What the task asks — Look in the data below for the line that has "Viewport: 600px width, 429px height.", then print exactly every line from there through the line that has "Image resolution: width=1125", leaving pictures out.

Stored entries
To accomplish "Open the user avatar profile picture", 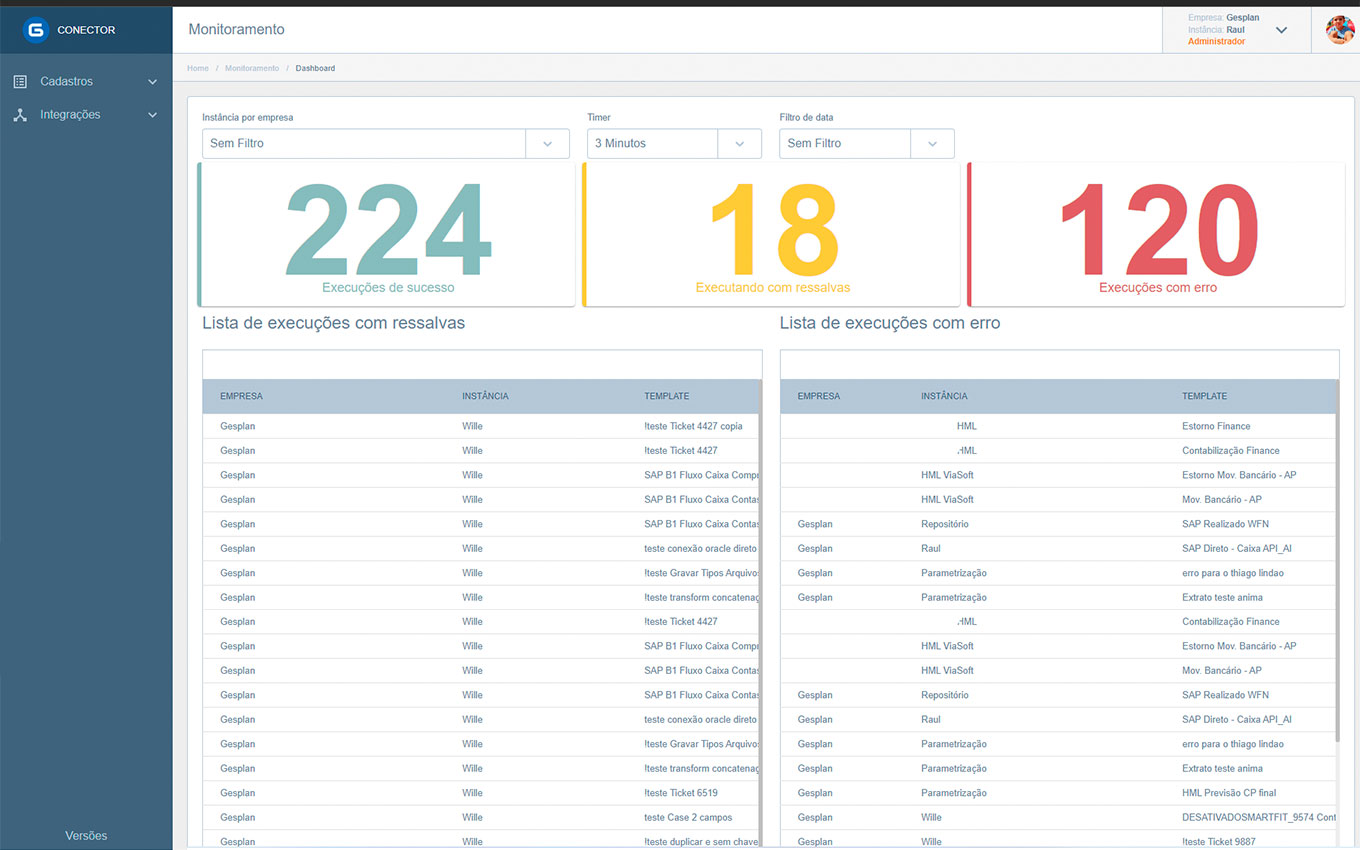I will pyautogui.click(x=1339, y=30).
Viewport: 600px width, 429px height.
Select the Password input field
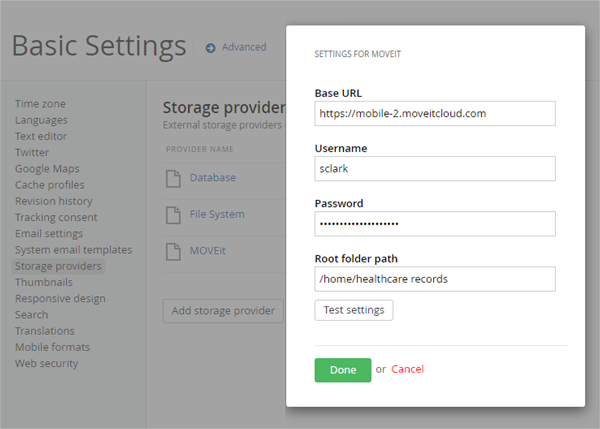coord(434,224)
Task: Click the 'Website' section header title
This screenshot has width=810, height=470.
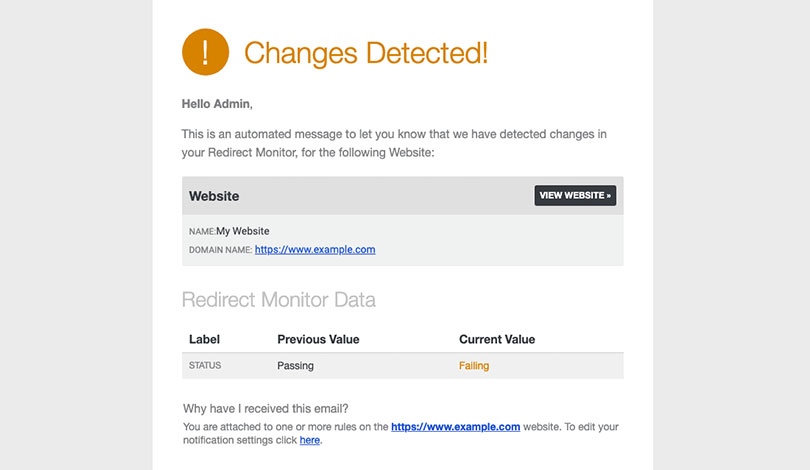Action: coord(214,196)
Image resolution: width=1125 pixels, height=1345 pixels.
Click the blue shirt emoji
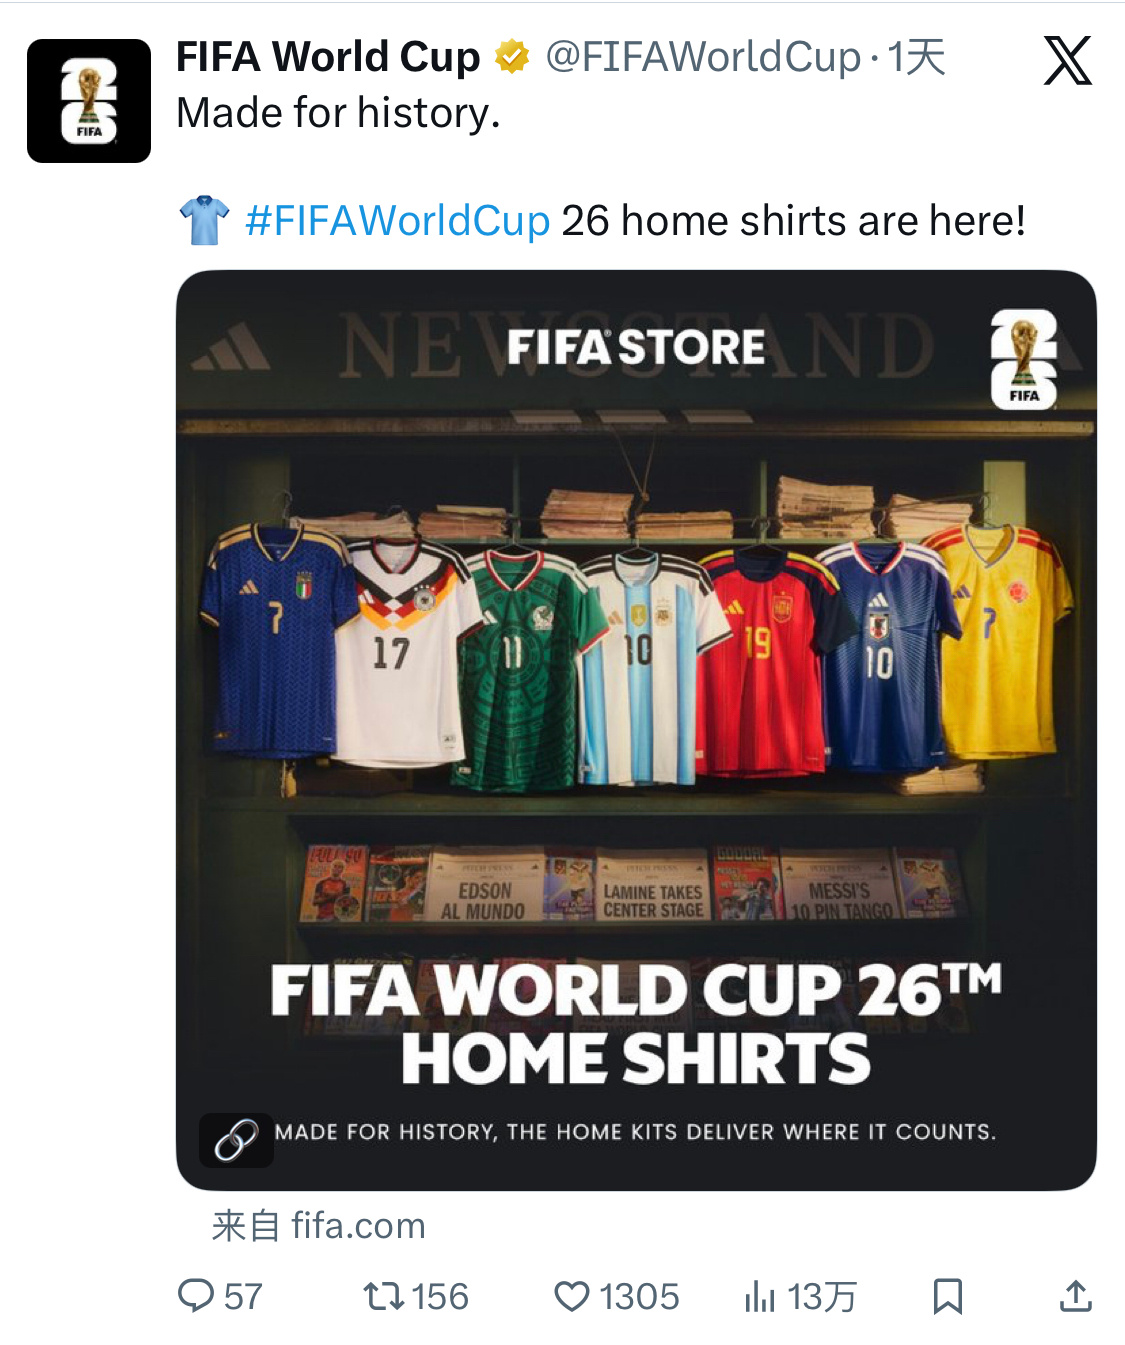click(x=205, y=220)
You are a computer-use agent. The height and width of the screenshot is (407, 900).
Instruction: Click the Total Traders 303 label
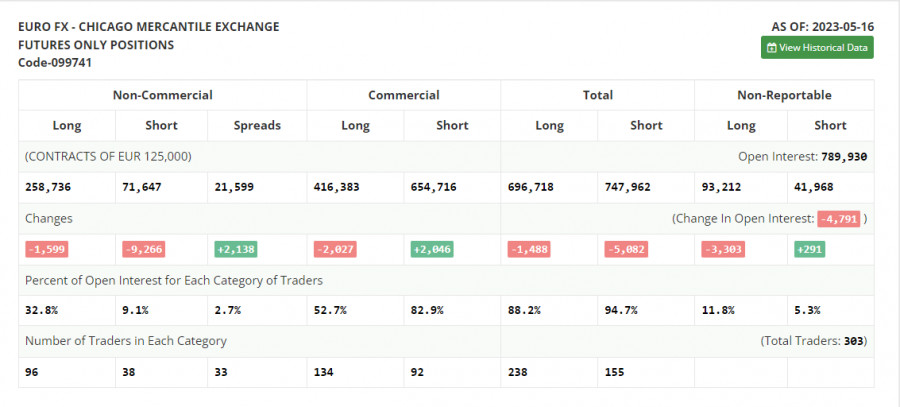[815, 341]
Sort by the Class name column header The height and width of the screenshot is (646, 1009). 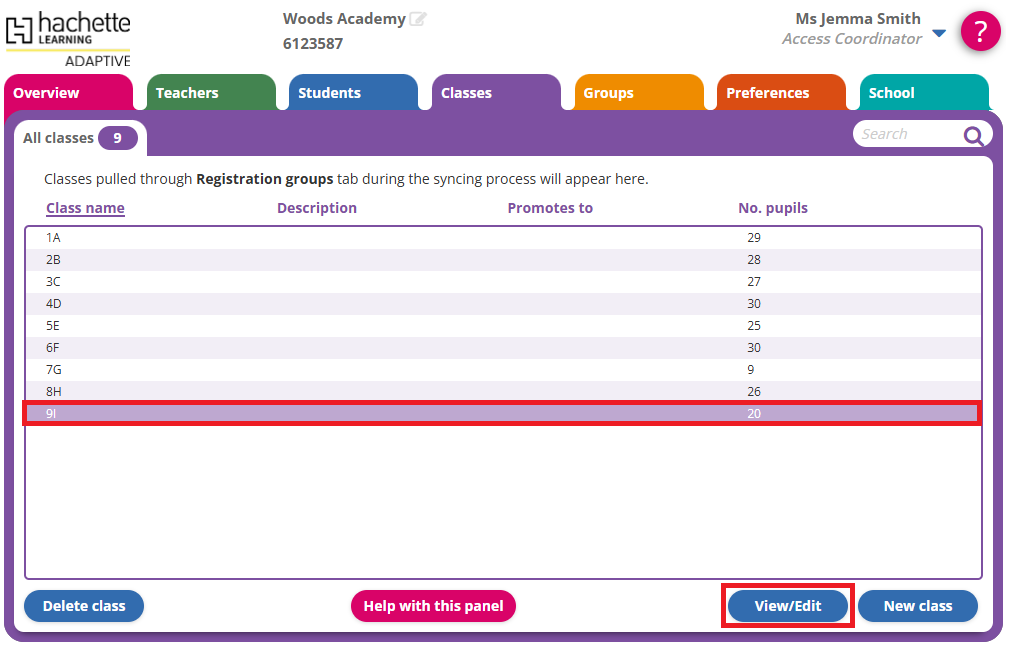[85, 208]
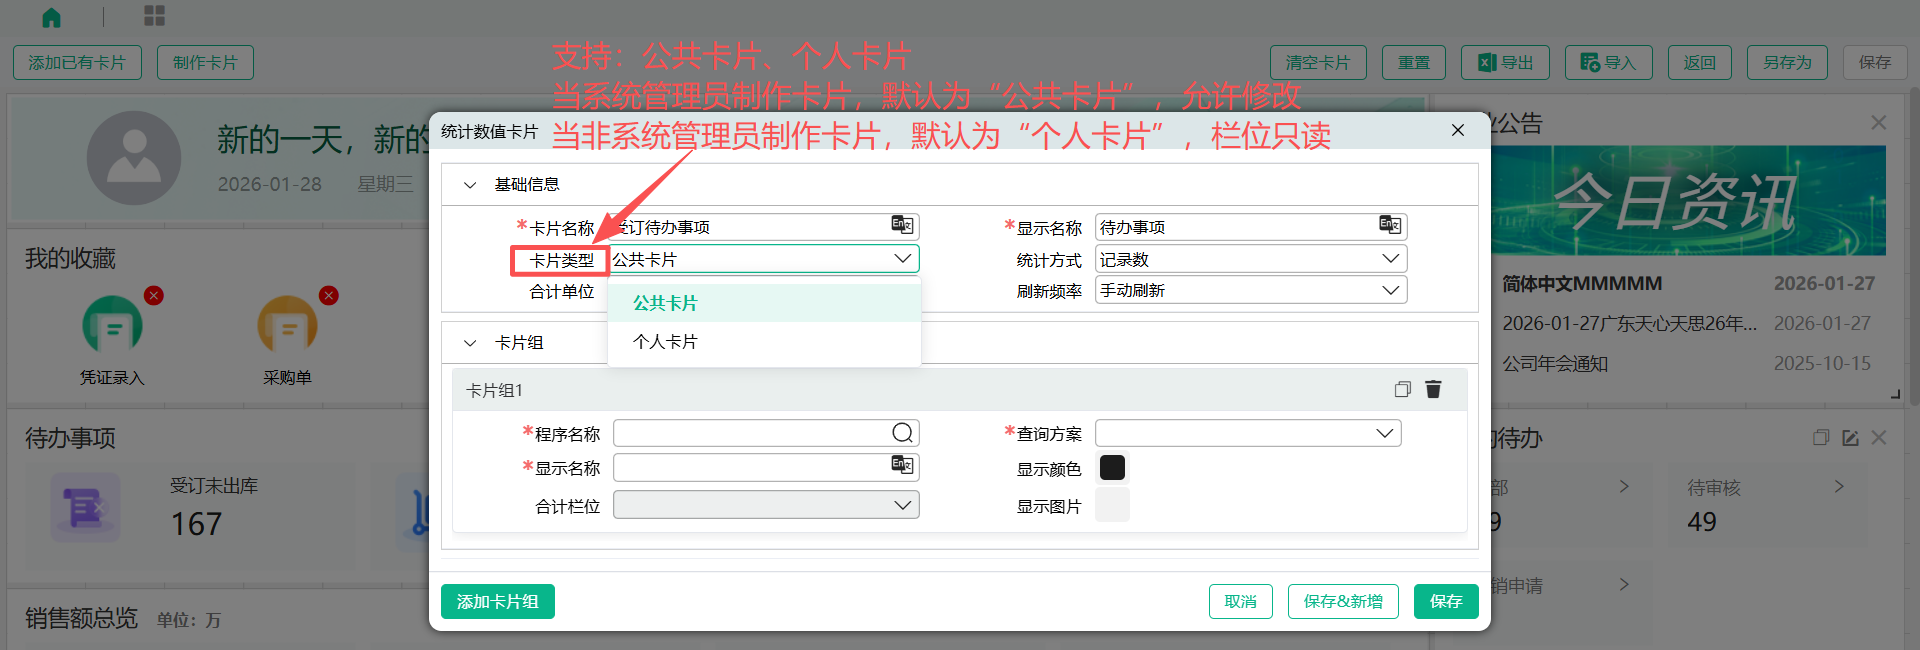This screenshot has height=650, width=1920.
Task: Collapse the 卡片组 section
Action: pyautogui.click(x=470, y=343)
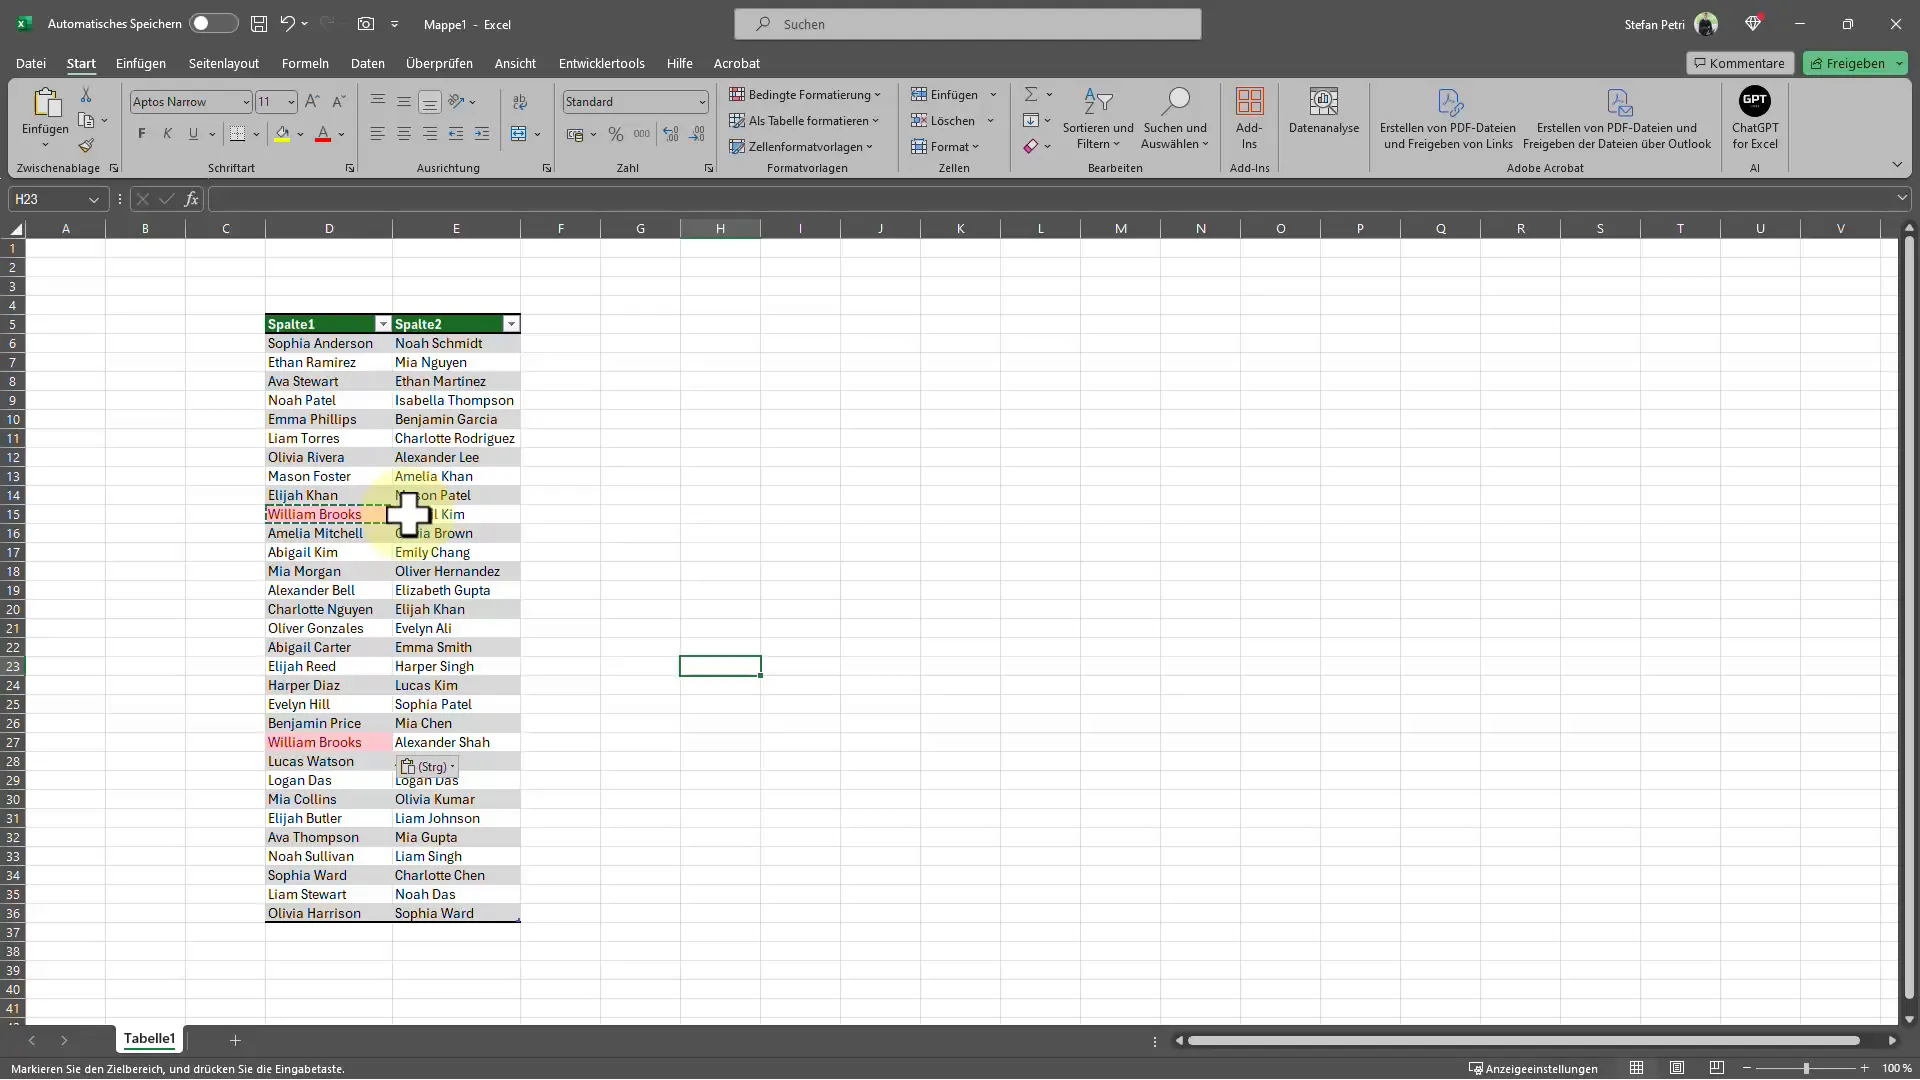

Response box —
Viewport: 600px width, 429px height.
Select the Password input field
coord(434,224)
Task: Click the 'Website' section header title
This screenshot has width=810, height=470.
Action: coord(214,196)
Image resolution: width=1125 pixels, height=1345 pixels.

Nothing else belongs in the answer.